There are some trade-offs to be aware of as well. Preferred shareholders don't have voting rights. In addition, preferred shares are typically "callable" after five years, meaning a corporation can redeem, or buy back, the shares at the issuing price, known as par value. Preferred stocks tend to float above or below par value without much volatility, although, like bonds, their pricing can be influenced by significant changes in long-term interest rates.
Preferred shares aren't for everyone, as long-term capital appreciation potential is sacrificed for a predictable, high dividend yield. However, this very characteristic makes them attractive to retirees who want income, but seek stability in their investments. I advise anyone seeking income in retirement to always employ a handful of strategies; preferred stocks can be one contributor to your overall yield game plan.
To get your feet wet with this income idea, check out the iShares U.S. Preferred Stock ETF (NYSEMKT: PFF). This $12.7 billion fund invests in preferred shares for you, carries an expense ratio of 0.47%, and currently yields an attractive 5.5%.
Dan Caplinger: Some would argue that any investing strategy involving options can't be simple, but as a way of controlling risk and boosting income, the covered-call options strategy has a lot of advantages for people in retirement. Many retirees have substantial portfolios of long-held stocks, some of which generate dividend income. If you've already reached your financial goals for your nest egg, then share-price appreciation is no longer a necessity, and you can afford to consider covered calls to boost your income.

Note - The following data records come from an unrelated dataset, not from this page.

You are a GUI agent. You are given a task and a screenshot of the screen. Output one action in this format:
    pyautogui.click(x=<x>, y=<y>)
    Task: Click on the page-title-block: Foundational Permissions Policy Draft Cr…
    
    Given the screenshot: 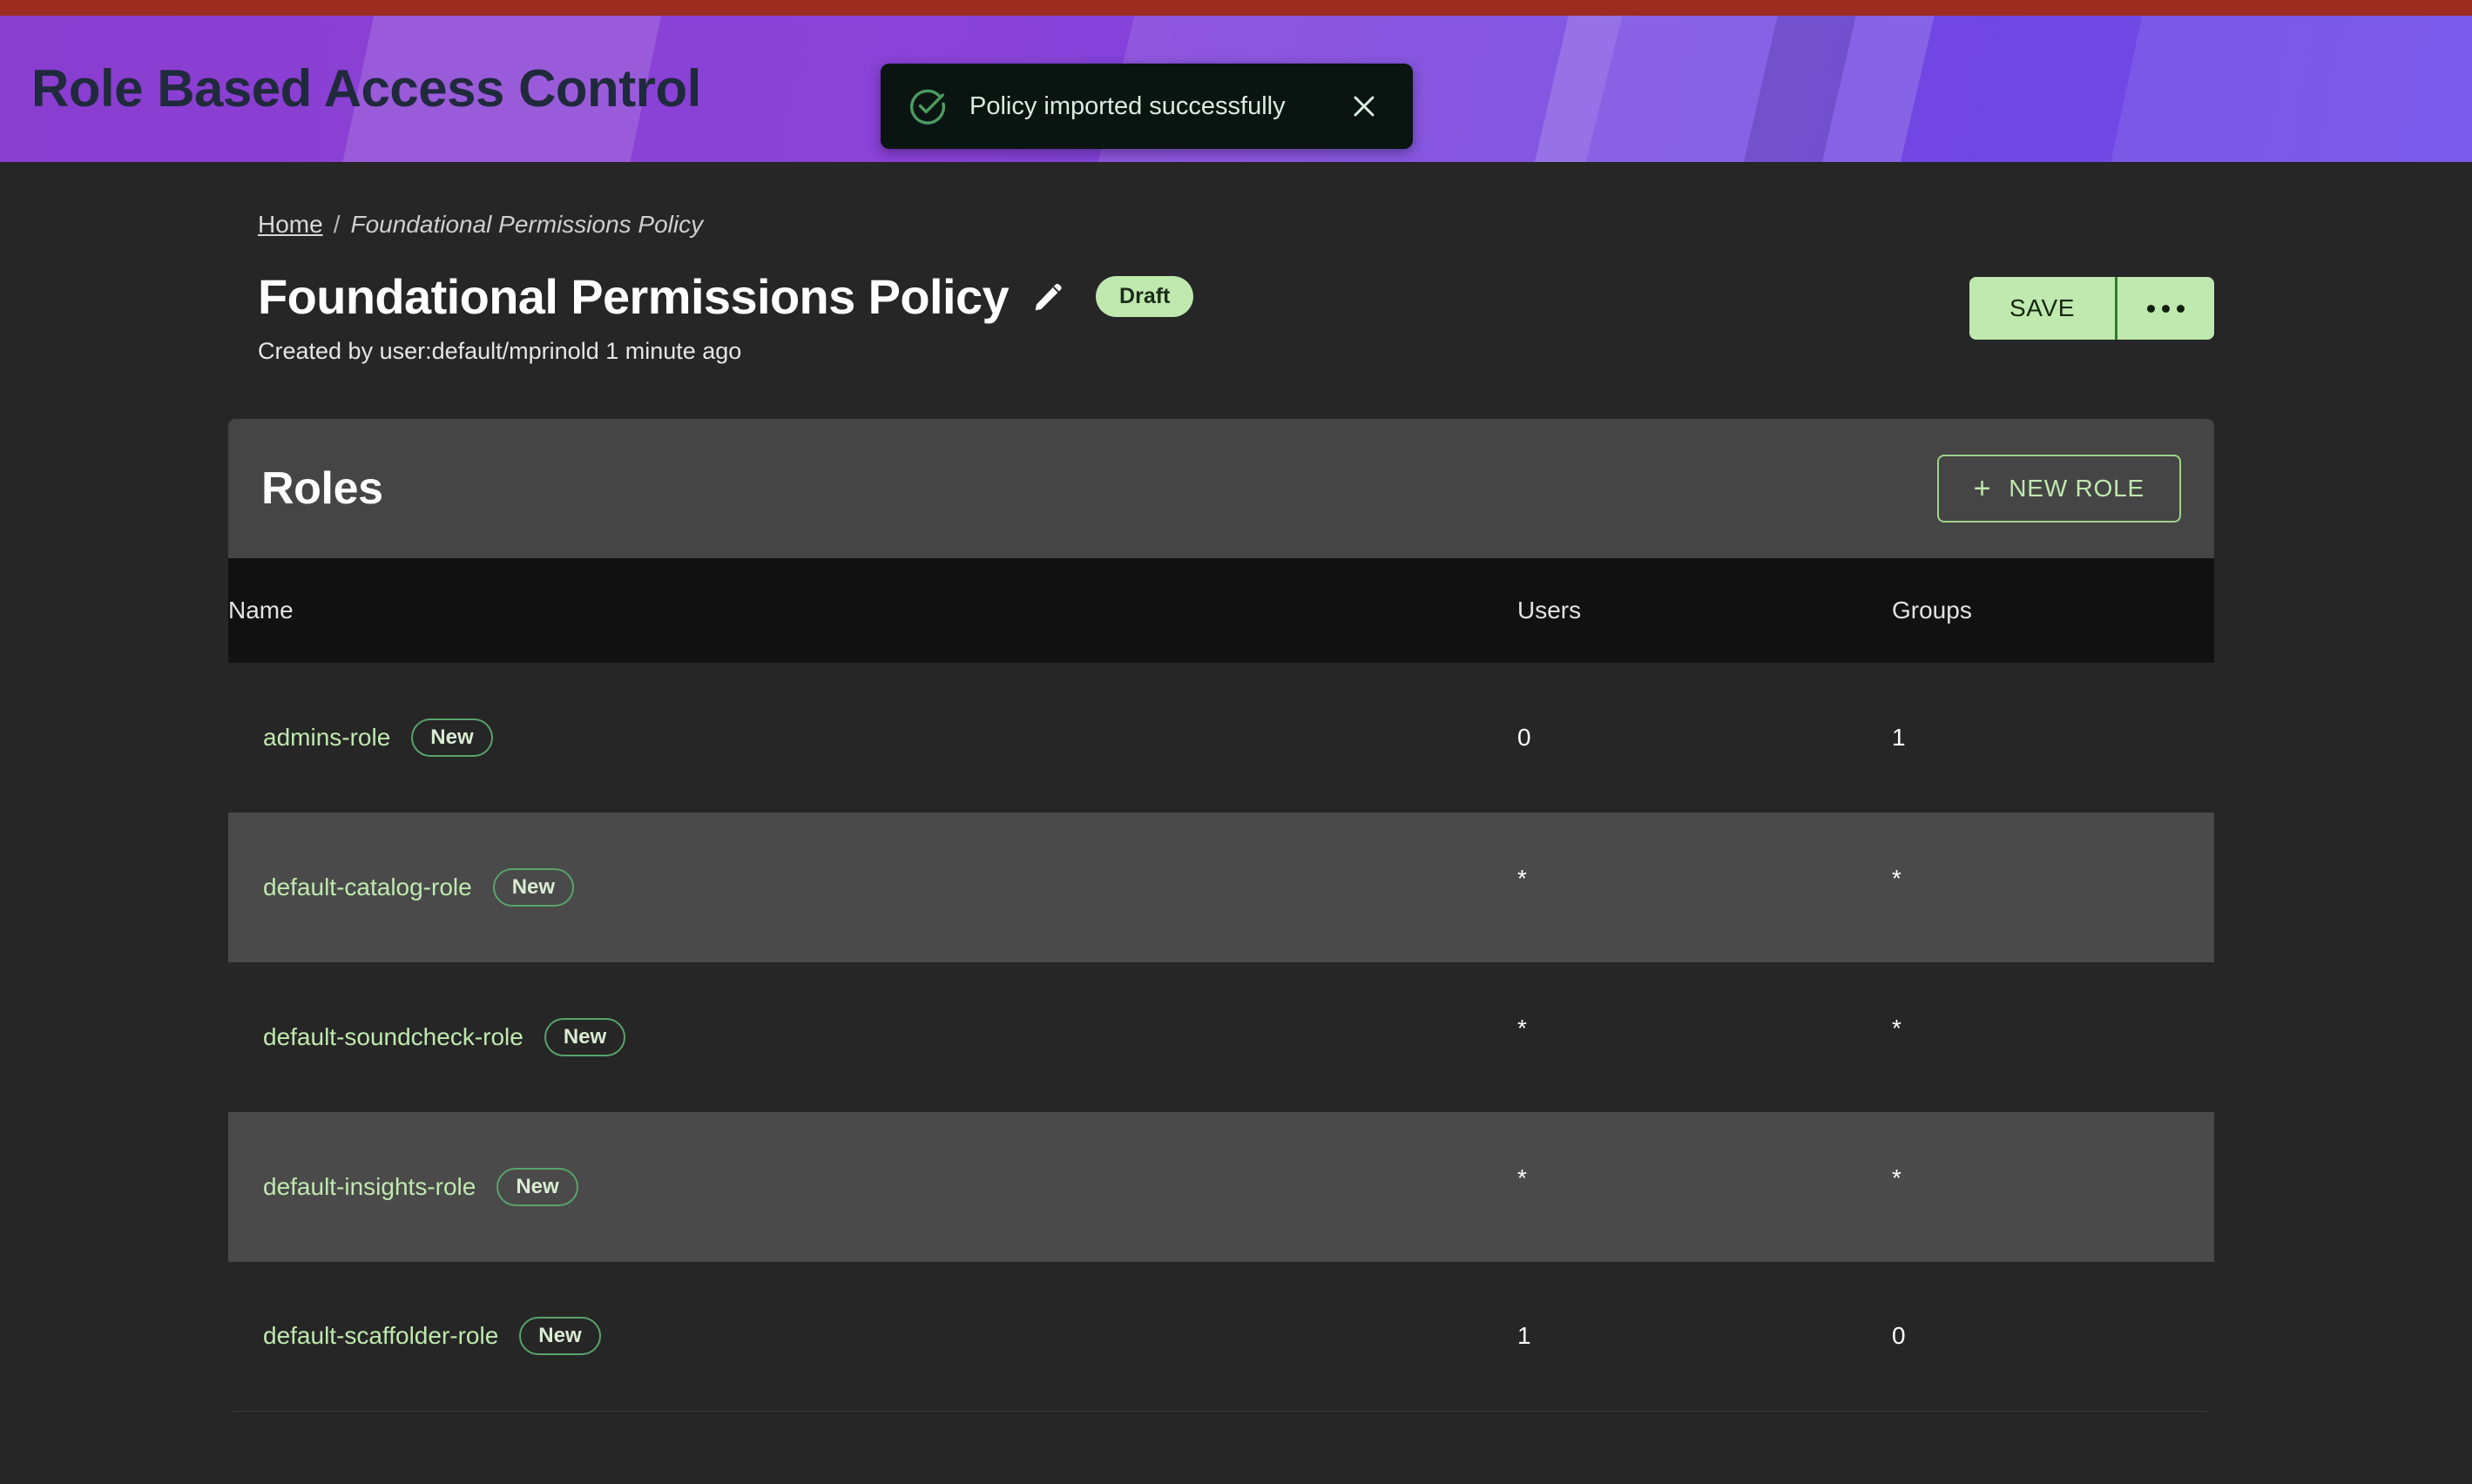 What is the action you would take?
    pyautogui.click(x=726, y=317)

How the strategy works is simple: You sell call options on the stocks you own, with the options giving the buyer the right to purchase those shares at prices above whatever the current market price of the stock is. If the stock rises all the way above that price, then the buyer will exercise the option, and you'll get a quick gain based on the rise in the shares. If the stock stays below that price, though, then the option will expire worthless, and you get to keep the amount the buyer paid you for the option.
Depending on which options you choose, covered call strategies can easily double the effective income yield on your overall portfolio, boosting yields on dividend stocks and allowing you to get income even from stocks that don't pay dividends. With just a little experience, you can use a covered call strategy and increase your portfolio income markedly in retirement.